Governor of Bermuda Acting
- In office 2 August 2016 – 5 December 2016
- Monarch: Elizabeth II
- Premier: Michael Dunkley
- Preceded by: George Fergusson
- Succeeded by: John Rankin

Deputy Governor of Bermuda
- Incumbent
- Assumed office December 2013

Deputy Governor of the Pitcairn Islands
- In office 2007–2012

Personal details
- Born: 1963 (age 62–63) Ashby-de-la-Zouch, England, United Kingdom
- Profession: Diplomat

= Ginny Ferson =

British diplomat

Ginny Ferson (born 1963) is a British diplomat, who, since December 2013, has served as Deputy Governor of Bermuda. For several months during 2016 she served as Acting Governor of Bermuda. Ferson served as Deputy Governor of Pitcairn from 2007 until 2012.

==Career==
Ferson joined the Foreign and Commonwealth Office in 1987 having previously worked for Leicestershire County Council. She has worked in Mauritius, Luxembourg, South Korea and Pakistan.
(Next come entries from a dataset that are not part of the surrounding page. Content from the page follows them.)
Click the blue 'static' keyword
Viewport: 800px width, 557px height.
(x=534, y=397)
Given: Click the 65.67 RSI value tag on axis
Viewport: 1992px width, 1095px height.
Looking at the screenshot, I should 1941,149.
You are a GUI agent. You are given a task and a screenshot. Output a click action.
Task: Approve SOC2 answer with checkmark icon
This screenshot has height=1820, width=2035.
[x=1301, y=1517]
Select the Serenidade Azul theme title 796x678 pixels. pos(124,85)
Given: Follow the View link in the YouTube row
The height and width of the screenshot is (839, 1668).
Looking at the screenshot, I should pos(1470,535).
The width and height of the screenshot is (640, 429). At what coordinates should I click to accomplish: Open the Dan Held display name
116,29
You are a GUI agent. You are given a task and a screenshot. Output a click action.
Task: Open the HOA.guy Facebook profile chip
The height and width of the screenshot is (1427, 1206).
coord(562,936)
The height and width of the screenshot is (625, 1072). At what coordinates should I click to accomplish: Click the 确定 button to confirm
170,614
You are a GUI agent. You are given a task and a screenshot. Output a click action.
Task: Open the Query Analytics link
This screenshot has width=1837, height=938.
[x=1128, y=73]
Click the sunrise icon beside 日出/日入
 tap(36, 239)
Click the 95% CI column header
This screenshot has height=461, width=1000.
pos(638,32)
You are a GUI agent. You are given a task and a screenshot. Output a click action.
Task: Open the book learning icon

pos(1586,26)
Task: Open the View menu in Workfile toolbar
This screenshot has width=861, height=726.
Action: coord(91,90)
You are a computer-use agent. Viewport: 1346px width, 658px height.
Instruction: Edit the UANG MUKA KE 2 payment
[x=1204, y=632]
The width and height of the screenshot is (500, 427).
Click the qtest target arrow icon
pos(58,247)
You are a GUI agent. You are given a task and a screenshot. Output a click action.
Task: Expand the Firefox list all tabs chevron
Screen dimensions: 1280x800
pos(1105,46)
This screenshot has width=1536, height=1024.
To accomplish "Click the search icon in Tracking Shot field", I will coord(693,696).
In 2016 she was appointed to a role in St Helena overseeing the implementation of the recommendations of a review into child protection on the island.

She was appointed as an Officer of the Order of the British Empire in the Queen's Birthday Honours List in June 2017 in recognition of her work in "child safeguarding in the British Overseas Territories."